| WHAT YOU NEED TO DO |
A - Reproduce the part of the revolving-door excerpt that begins at the words "- In May 2023, Senator" and stops after "and the environment.".
B - Answer these questions from the revolving-door excerpt:
(i) Which IRS Commissioner received the September 2023 letter?
(ii) How many pages long was the investigative report released in May 2023?
(iii) Officials from which two agencies are said to be reached through Big Tech's revolving door hires?
C - Go on with the revolving-door excerpt, beginning after its last sentence.

| DOCUMENT EXCERPT |
- In September 2023, Senator Warren and Representative Japayal sent a letter to Daniel Werfel, Commissioner of the Internal Revenue Service (IRS), following the release of a troubling report from the Treasury Inspector General for Tax Administration on conflict-of-interest issues at the IRS, calling on Commissioner Werfel to take additional action to address the abuse of the revolving door between giant accounting firms and the IRS.
- In May 2023, Senator Warren released a 22-page investigative report: Big Tech’s Big Con: Rigging Digital Trade Rules to Block Antitrust Regulation. The investigation, based on a review of previously undisclosed emails, reveals that Big Tech is using its revolving door hires to gain backdoor access to key United States Trade Representative and Commerce Department officials, undermining the Biden Administration’s promises to end rigged trade deals and protect workers, consumers, and the environment.

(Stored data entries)
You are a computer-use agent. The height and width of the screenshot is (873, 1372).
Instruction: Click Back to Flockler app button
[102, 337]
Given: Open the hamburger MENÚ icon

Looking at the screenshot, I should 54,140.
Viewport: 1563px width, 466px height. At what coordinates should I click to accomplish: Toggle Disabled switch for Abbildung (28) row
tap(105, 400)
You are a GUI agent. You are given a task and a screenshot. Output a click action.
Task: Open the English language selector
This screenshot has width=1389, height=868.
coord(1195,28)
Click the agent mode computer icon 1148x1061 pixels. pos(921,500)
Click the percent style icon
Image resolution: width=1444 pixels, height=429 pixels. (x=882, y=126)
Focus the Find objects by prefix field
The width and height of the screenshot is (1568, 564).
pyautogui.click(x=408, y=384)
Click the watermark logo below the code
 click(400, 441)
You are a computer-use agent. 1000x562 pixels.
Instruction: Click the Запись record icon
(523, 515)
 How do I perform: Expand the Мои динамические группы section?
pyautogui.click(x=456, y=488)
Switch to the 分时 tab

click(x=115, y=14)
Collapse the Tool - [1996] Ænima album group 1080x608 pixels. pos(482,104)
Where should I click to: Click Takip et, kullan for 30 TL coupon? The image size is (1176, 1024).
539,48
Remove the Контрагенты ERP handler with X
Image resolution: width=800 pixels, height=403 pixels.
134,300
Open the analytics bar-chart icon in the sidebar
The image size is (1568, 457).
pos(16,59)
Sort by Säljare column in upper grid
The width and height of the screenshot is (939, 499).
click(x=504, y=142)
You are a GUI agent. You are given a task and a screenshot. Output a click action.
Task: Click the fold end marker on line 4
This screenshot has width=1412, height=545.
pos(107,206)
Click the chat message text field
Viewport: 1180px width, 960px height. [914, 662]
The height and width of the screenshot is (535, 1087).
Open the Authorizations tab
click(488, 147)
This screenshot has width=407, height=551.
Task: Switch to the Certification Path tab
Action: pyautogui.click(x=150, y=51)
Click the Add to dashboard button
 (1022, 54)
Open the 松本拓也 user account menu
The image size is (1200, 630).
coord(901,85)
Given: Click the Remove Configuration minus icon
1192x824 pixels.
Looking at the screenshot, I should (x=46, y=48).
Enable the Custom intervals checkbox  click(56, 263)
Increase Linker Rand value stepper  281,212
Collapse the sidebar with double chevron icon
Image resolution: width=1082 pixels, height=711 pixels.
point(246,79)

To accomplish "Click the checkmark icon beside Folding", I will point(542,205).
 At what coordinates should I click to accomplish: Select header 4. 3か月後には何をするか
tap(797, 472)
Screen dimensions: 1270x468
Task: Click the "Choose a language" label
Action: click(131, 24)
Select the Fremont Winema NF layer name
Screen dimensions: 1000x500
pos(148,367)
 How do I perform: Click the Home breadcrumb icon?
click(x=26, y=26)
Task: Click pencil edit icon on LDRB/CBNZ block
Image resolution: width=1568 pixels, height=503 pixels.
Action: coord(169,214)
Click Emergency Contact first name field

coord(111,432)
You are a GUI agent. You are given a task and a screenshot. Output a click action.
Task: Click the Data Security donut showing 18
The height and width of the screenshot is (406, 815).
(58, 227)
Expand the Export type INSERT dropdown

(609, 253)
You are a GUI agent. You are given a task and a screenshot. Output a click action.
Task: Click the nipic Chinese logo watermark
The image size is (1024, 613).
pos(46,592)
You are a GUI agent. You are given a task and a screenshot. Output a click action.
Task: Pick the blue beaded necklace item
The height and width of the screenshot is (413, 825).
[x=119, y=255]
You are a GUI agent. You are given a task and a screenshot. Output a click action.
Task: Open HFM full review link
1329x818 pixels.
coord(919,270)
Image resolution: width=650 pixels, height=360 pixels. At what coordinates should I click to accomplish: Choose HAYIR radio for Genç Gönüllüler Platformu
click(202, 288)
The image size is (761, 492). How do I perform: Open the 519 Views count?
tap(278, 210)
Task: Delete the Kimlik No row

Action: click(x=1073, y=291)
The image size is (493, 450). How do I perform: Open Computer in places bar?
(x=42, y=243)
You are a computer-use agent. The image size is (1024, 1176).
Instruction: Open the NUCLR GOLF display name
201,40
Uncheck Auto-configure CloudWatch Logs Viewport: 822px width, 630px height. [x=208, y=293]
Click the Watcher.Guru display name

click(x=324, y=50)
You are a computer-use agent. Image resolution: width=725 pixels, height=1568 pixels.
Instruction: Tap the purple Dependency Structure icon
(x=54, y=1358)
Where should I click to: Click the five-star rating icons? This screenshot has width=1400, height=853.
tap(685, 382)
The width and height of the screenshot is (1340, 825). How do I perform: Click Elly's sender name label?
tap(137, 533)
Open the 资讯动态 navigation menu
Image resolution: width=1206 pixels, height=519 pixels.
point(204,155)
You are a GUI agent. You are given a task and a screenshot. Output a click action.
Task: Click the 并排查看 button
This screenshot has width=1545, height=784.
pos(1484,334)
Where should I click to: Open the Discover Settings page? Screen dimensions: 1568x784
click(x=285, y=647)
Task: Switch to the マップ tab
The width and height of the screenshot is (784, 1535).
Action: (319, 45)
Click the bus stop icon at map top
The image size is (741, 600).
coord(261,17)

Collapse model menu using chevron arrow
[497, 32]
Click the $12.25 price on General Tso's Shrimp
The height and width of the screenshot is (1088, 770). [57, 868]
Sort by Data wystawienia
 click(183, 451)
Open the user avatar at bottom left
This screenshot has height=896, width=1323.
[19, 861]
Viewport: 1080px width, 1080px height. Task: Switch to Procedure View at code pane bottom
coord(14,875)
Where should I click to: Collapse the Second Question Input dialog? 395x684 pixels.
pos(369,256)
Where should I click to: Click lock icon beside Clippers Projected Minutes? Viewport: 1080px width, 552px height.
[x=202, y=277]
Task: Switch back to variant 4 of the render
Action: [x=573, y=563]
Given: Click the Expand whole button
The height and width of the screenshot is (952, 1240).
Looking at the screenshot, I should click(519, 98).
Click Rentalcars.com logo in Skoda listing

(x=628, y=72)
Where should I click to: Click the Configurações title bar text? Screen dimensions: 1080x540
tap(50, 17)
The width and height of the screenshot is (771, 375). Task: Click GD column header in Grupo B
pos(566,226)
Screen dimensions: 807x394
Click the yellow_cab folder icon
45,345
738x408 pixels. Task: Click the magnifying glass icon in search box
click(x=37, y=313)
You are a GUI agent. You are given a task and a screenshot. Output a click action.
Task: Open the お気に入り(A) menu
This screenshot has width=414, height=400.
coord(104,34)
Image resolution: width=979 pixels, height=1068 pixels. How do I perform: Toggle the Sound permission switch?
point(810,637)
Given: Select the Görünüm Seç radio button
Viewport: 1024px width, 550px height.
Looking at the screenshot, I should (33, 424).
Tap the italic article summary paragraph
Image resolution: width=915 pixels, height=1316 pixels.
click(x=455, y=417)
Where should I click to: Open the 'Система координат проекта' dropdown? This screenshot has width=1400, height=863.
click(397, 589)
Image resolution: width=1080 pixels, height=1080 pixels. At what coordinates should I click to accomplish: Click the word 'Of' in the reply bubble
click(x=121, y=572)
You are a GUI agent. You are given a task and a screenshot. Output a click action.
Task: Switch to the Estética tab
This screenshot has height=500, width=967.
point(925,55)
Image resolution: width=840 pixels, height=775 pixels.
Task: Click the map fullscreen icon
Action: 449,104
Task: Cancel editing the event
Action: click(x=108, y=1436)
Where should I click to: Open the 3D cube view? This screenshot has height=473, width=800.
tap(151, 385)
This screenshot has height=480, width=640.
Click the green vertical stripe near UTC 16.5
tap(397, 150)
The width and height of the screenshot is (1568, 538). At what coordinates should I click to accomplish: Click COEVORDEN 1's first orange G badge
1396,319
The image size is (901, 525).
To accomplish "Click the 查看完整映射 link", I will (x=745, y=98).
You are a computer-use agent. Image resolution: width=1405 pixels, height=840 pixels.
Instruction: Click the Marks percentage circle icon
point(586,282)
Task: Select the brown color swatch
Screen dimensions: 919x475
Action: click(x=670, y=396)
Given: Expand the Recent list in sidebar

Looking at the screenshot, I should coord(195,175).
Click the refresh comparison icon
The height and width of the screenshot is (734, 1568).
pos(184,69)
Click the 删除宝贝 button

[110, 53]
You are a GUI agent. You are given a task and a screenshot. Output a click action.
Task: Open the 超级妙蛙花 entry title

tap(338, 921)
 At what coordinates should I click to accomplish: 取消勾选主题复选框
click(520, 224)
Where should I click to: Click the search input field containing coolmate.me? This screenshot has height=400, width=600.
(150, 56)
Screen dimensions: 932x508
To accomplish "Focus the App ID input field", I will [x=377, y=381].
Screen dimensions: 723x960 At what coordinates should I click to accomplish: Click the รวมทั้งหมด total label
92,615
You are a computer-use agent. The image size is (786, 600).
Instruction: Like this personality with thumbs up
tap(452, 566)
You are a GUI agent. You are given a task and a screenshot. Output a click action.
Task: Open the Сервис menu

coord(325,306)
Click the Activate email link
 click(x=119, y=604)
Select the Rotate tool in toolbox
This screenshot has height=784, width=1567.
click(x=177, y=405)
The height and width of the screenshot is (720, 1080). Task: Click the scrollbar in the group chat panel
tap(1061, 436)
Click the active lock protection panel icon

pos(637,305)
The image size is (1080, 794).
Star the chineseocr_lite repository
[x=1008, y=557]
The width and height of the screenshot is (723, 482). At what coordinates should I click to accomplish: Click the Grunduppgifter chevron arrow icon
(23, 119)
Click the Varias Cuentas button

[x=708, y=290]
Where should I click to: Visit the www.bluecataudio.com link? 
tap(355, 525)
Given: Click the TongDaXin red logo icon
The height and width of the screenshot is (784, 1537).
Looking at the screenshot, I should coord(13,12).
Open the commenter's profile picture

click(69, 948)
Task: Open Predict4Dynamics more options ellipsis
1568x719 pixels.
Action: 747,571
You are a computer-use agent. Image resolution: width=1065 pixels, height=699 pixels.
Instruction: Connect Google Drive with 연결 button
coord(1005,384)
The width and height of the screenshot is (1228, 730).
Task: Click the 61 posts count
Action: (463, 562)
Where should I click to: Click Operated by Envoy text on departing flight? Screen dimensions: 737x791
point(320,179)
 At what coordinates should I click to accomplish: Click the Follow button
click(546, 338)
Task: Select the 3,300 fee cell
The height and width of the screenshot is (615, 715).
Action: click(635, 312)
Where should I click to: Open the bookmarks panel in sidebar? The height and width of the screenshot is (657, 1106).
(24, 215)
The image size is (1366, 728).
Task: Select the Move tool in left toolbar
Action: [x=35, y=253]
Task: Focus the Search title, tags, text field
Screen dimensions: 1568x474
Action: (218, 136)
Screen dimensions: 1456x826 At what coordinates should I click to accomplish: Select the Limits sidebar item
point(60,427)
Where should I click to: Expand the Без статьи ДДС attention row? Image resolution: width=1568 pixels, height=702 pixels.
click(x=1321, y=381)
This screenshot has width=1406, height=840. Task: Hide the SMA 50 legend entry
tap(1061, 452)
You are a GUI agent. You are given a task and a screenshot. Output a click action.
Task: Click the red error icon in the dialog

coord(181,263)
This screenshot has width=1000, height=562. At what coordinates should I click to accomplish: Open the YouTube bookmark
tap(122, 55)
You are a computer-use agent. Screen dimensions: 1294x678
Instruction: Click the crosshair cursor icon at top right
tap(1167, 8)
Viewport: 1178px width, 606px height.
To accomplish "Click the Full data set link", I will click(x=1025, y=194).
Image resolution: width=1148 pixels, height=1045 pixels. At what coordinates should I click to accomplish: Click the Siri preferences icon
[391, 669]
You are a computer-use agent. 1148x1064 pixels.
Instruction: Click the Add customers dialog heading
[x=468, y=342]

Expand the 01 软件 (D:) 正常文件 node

| RESPONSES PER TASK |
A -
- In May 2023, Senator Warren released a 22-page investigative report: Big Tech’s Big Con: Rigging Digital Trade Rules to Block Antitrust Regulation. The investigation, based on a review of previously undisclosed emails, reveals that Big Tech is using its revolving door hires to gain backdoor access to key United States Trade Representative and Commerce Department officials, undermining the Biden Administration’s promises to end rigged trade deals and protect workers, consumers, and the environment.

B -
(i) Daniel Werfel
(ii) 22 pages
(iii) The United States Trade Representative and the Commerce Department

C -
- In February 2023, Senators Warren, Tammy Baldwin (D-Wisc.), Bernie Sanders (I-Vt.), Ed Markey (D-Mass.), and Representatives Sean Casten (D-Ill.), Bill Foster (D-Ill.), Jayapal, and Jamaal Bowman (D-N.Y.) sent a letter to Michael Schmidt, Director of the CHIPS Program Office, calling on Commerce to use its full authority to prevent funds from CHIPS and Science Act from being used to directly or indirectly subsidize corporate stock buybacks.
- In October 2022, Senator Warren and Representative Jayapal sent a letter to Secretary Raimondo underscoring the dangers of Big Tech’s digital trade agenda, following up on a letter the lawmakers sent to Secretary Raimondo in July 2022 requesting additional information about the revolving door between Commerce and Big Tech and its potential impact on global digital trade rules.
- In October 2022, Senators Warren, Baldwin, Chris Van Hollen (D-Md.) and Representatives Casten, Bowman, Jayapal, and Foster sent a letter to Secretary Raimondo, urging the Commerce Department to strengthen and enforce critical protections against the abuse of funds provided CHIPS Act for stock buybacks and promising continued Congressional oversight over the Department’s implementation of its commitments.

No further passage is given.